In 2004, Gary directed a production of Peter Brook’s The Man Who, based on “The Man Who Mistook His Wife for a Hat,” a collection of clinical case studies by neurologist Oliver Sacks. Six actors alternated between the roles of patients afflicted with neurological disorders and the doctors who investigate and treat them. Every former student involved in that production remembers it as a highlight of their time at Saint Olaf. Ian Miller tells it this way:

Before we even opened our scripts, we had two solid weeks of table work. Gary had us watch documentaries about the brain and videos of real people living with brain injuries. We visited a neurologist at a Minneapolis hospital, met with St. Olaf’s science faculty, and interviewed students who experienced seizures. We had stacks of reference books and packets full of information on brain disorders—I think there might even have been a quiz. Gary made us very aware that the characters we were playing were real people, and all six of us became deeply committed to portraying these afflictions of the mind accurately, honestly, with nuance and dignity for the people who really lived through them. The resulting production, staged in St. Olaf’s intimate black box theater, was one of the most challenging and rewarding experiences I’ve ever had as an actor.

Honest!

In addition to Gary’s commitment to smart, curious theater artists, another trait was mentioned several times. Gary is honest. Sometimes, brutally honest. Gary told Ian Miller, “You sound like some terrible method actor with marbles in your mouth.” He took Max Wojtanowicz aside the end of his sophomore year, “calling me out on all of my bullshit as an actor.” Eva Nelson (‘06) says Gary is “not a man to put things nicely because he wants to save your feelings.” Jason Vogen (’04) was dropped from a show because of certain “unattractive qualities.” Dionne Laviolette (‘07) puts it simply: “Gary is a hard ass professor.”

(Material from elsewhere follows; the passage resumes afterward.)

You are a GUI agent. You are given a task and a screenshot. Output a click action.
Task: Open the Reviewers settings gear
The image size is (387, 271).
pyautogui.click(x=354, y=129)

But, astonishingly to me, Gary’s students are thankful for his honesty and feel it made them better artists. Gary’s bluntness was seen as a sign that he cared about the work they were trying to do together and signaled his investment in their progress. Jason Vogen said, “Once I accepted the things he had pointed out…I realized what a huge favor he did for me.” “He has inspired me to keep learning and to keep my unique combination of gifts intact,” said Lauren Asheim (‘03). Alex Morf (‘03), now based in New York and currently performing in Louisville, thinks of Gary “as a mentor, friend, and colleague.” Dionne Laviolette expressed a common sentiment: “Gary was by far the most influential person in my life. He not only gave me the tools to be a stronger artist, he also gave me the strength to be a better person.”

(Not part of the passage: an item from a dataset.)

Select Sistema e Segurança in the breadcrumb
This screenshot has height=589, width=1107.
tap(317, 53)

It’s not all lollipops and rainbows at Saint Olaf, of course. Brutal honesty can be, well, brutal, and there were struggles for everyone. Gary, being human, can sometimes play favorites. Which is great if you’re one of the chosen ones, but frustrating if you’re not. (Back when I was definitely not one of Gary’s favorites, I would feed rehearsal suggestions to Charity Jones. If I suggested an idea, I was an idiot, but if it came from Charity, oh, Gary loved it.)

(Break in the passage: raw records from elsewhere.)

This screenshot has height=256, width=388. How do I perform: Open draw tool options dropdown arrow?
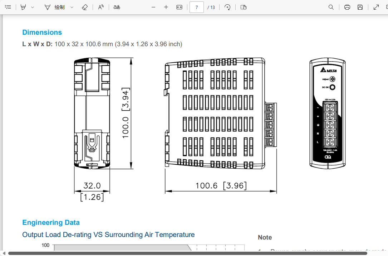(72, 7)
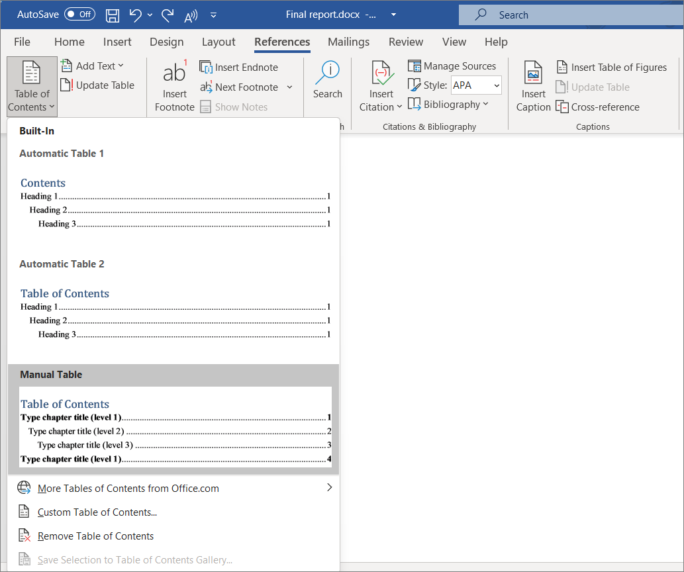Switch to the Mailings tab
The width and height of the screenshot is (684, 572).
tap(348, 42)
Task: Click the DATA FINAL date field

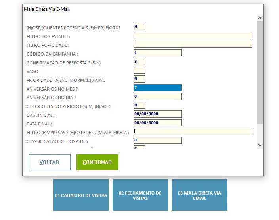Action: (x=157, y=123)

Many felt that they graduated from St. Olaf somewhat unprepared for the business side of theater – things like headshots, resumes, auditions. How do you pay rent, buy groceries and afford health insurance on a stipend of $200 for six weeks of work? I suppose a class addressing these issues would be useful. It would also be the most boring, depressing class ever.

Thus, in conclusion

Clearly, Gary Gisselman is having an enduring effect on the theater through his students. The more they work around town, the more they bring Gary's insistence on intelligence, clarity and hard work to our stages. I, for one, welcome it.

Sure, there’s the risk that this is all part of an evil plot. Presumably, at some point, all these Oles will receive a signal from Gary, after which they will turn the rest of us into worker drones, sex slaves and/or food, but until then, we will continue to enjoy the contributions they are making to theater in Minnesota.